Boundary critical behavior at m-axial Lifshitz points for a boundary plane parallel to the modulation axes

The critical behavior of semi-infinite d-dimensional systems with n-component order parameter $\mathit{\phi }$ and short-range interactions is investigated at an m-axial bulk Lifshitz point whose wave-vector instability is isotropic in an m-dimensional subspace of $R^d.$ The associated m modulation axes are presumed to be parallel to the surface, where $0<~m<~d-1.$ An appropriate semi-infinite $|\mathit{\phi }{|}^4$ model representing the corresponding universality classes of surface critical behavior is introduced. It is shown that the usual $O\left(n\right)\mathrm{}$ symmetric boundary term $\propto {\mathit{\phi }}^2$ of the Hamiltonian must be supplemented by one of the form $\mathring{\lambda }{\sum }_{\alpha =1\mathrm{}}^m(\partial \mathit{\phi }/\partial x_{\alpha }{)}^2$ involving a dimensionless (renormalized) coupling constant $\lambda .$ The implied boundary conditions are given, and the general form of the field-theoretic renormalization of the model below the upper critical dimension $d^{*}\mathrm{}\left(m\right)=4+m/2\mathrm{}$ is clarified.

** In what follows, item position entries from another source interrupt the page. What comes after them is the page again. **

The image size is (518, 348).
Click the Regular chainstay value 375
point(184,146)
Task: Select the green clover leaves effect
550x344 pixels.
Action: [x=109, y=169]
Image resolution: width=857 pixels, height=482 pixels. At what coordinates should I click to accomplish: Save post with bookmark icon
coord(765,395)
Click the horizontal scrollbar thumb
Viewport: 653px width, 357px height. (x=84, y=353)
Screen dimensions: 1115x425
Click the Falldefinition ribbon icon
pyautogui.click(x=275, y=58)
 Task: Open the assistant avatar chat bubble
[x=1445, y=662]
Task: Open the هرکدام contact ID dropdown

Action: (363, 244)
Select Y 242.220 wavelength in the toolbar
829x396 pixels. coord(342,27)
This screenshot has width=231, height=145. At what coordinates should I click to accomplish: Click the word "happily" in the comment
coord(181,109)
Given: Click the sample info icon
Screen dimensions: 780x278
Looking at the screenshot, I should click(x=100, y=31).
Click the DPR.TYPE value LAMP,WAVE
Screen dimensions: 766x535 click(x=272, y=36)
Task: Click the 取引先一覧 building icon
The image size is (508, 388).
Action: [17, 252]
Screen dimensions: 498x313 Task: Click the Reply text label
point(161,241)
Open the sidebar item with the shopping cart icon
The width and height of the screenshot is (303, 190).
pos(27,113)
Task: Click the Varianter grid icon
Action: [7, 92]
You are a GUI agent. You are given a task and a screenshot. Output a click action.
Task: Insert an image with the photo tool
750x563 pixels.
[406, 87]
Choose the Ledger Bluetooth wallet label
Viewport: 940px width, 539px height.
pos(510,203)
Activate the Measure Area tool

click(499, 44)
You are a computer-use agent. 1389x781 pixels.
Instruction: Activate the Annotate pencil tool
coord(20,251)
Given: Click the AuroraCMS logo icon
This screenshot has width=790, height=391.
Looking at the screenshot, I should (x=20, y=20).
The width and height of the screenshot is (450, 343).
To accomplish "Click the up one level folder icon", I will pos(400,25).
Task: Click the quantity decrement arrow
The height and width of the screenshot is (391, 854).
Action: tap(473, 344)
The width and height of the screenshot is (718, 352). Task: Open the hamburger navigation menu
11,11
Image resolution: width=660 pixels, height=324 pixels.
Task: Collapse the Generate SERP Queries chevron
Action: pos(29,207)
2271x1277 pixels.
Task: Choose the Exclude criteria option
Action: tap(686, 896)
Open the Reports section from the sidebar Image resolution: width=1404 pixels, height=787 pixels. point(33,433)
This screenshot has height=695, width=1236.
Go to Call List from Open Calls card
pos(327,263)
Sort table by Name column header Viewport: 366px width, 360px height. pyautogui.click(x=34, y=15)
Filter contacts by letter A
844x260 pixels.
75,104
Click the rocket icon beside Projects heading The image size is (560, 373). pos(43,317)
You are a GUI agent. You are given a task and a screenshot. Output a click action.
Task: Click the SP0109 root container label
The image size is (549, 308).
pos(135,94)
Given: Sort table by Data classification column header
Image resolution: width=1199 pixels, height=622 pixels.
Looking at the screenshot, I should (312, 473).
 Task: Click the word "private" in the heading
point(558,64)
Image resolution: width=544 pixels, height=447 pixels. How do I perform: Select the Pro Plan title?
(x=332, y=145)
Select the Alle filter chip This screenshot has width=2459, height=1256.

Fixed points describing the ordinary, special, and extraordinary transitions are identified and shown to be located at a nontrivial value ${\lambda }^{*}$ if $\epsilon \equiv d^{*}\mathrm{}\left(m\right)\mathrm{}-d>\mathrm{}0.\mathrm{}$ The surface critical exponents of the ordinary transition are determined to second order in $\epsilon .$ Extrapolations of these $\epsilon$ expansions yield values of these exponents for $d=3\mathrm{}$ in good agreement with recent Monte Carlo results for the case of a uniaxial $\mathrm{}(m=1\mathrm{})\mathrm{}$ Lifshitz point. The scaling dimension of the surface energy density is shown to be given exactly by $d+m\left(\theta -1\right),$ where $\theta ={\nu }_{l4\mathrm{}}/{\nu }_{l2\mathrm{}}$ is the anisotropy exponent.